Le test
Un essai grandeur nature en Espagne
BMW, Toyota, Bosch et Repsol lancent un test sur une essence renouvelable à 100 %, utilisée sans modification sur des voitures déjà en circulation. L'opération démarre début juillet 2026 pour six mois, sans toucher aux moteurs ni au réseau de stations classiques.
Une vingtaine de modèles BMW et Toyota roulent avec la Nexa 95, une essence Repsol issue de matières premières conformes à la directive européenne RED. Le choix de l'Espagne n'a rien d'anodin : c'est le seul pays où ce carburant se vend déjà dans des stations ouvertes au public.
Traçabilité
Bosch garantit la traçabilité
Bosch a créé une plateforme nommée « Digital Fuel Twin » pour certifier chaque étape du parcours du carburant : données véhicules, informations stations, transactions de paiement.
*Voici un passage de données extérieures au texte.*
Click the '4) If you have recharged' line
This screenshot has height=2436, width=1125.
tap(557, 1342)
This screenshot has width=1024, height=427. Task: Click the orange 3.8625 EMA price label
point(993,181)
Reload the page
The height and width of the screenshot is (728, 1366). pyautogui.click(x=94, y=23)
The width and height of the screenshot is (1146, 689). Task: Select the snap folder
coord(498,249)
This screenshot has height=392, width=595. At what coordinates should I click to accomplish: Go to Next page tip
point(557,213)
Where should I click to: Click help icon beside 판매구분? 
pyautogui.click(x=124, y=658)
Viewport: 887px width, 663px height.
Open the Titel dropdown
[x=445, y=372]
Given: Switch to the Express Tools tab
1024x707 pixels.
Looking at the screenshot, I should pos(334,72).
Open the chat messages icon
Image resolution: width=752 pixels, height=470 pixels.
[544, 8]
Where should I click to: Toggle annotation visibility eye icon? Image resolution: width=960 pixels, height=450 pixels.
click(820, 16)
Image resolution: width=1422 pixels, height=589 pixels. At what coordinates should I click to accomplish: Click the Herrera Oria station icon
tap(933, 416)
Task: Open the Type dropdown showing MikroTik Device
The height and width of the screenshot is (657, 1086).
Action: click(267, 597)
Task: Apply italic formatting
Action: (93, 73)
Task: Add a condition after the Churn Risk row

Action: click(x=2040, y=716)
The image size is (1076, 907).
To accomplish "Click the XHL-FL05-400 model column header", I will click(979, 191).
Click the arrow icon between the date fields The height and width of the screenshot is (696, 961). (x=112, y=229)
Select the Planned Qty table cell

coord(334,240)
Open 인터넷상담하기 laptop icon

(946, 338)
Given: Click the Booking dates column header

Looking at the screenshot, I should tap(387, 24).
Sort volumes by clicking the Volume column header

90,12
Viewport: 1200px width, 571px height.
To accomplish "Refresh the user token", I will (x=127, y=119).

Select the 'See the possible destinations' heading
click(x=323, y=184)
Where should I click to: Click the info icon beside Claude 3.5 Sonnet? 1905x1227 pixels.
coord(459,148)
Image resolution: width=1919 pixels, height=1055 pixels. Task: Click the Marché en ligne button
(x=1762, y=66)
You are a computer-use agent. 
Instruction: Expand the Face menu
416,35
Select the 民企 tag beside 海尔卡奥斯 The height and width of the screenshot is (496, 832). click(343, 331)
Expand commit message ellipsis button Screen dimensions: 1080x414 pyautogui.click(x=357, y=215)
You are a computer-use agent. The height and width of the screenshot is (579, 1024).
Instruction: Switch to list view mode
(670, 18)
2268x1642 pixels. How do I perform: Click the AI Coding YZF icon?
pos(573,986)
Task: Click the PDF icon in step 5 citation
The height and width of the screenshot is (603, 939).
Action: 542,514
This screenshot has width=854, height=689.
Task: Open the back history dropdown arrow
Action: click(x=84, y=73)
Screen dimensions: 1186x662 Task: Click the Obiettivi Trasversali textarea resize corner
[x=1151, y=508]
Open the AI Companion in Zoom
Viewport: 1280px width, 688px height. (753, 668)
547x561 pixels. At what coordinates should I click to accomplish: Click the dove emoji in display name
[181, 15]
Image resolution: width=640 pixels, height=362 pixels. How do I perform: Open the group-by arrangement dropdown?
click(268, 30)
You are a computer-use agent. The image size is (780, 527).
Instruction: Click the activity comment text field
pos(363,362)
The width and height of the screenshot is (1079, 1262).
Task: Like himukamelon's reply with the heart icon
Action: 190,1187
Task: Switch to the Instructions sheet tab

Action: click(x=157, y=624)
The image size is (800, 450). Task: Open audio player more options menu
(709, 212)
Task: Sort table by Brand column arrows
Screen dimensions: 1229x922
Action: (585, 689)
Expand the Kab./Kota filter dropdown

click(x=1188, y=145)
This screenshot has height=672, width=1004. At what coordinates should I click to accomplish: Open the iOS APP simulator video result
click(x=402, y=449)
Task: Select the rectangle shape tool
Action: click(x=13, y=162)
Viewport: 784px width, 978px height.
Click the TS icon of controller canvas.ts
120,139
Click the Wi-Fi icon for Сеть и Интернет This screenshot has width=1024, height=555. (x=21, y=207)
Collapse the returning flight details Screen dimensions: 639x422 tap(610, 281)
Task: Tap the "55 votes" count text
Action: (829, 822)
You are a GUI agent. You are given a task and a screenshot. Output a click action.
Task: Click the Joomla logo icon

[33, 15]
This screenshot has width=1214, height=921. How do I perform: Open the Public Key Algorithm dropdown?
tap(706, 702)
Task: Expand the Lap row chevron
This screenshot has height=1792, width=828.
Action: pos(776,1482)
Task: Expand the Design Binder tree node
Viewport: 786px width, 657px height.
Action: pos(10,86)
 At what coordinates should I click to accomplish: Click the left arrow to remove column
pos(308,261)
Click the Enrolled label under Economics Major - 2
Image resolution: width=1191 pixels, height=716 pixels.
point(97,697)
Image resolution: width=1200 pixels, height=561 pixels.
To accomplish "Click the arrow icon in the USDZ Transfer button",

Sans preuve vérifiable que le litre acheté correspond au produit renouvelable annoncé, le projet resterait un simple coup de communication.
C'est le nerf de la guerre de ces carburants : la promesse ne vaut que si la chaîne tient de la matière première au réservoir. Nous avions détaillé ce que valent réellement ces solutions dans notre article sur le coût et le rendement des e-carburants, une alternative régulièrement opposée au tout-électrique.
Réglementation
Un pavé dans la mare électrique
Les quatre partenaires visent les discussions réglementaires européennes, où l'électrique reste la priorité de Bruxelles. Leur message : les carburants renouvelables pourraient épauler l'électrification, notamment pour agir vite sur les voitures thermiques déjà sur les routes.
Le calendrier ne doit rien au hasard. Bruxelles a déjà lâché du lest sur l'échéance de 2035, comme nous l'expliquions à propos de l'assouplissement de l'objectif CO2, et les constructeurs qui n'ont jamais cru au tout-batterie avancent leurs pions. Toyota, notamment, explore en parallèle la voie de l'hydrogène.
Portée réelle
Ce que vingt voitures peuvent, et ne peuvent pas, prouver
Vingt voitures pendant six mois ne suffiront pas à trancher le débat sur la production de carburants renouvelables, coûteuse et limitée aujourd'hui. Les données collectées serviront tout de même à objectiver certains points, loin des discours trop optimistes qui entourent ces technologies.
Ce qui se joue vraiment
L'intérêt de cet essai n'est pas de démontrer qu'une voiture roule à l'essence renouvelable : ça, on le sait déjà, puisqu'elle s'utilise sans modification. Il est de produire des données traçables, opposables dans un débat réglementaire qui s'est jusqu'ici tenu sans elles. Le parc thermique déjà en circulation, lui, roulera encore des années quoi qu'il arrive.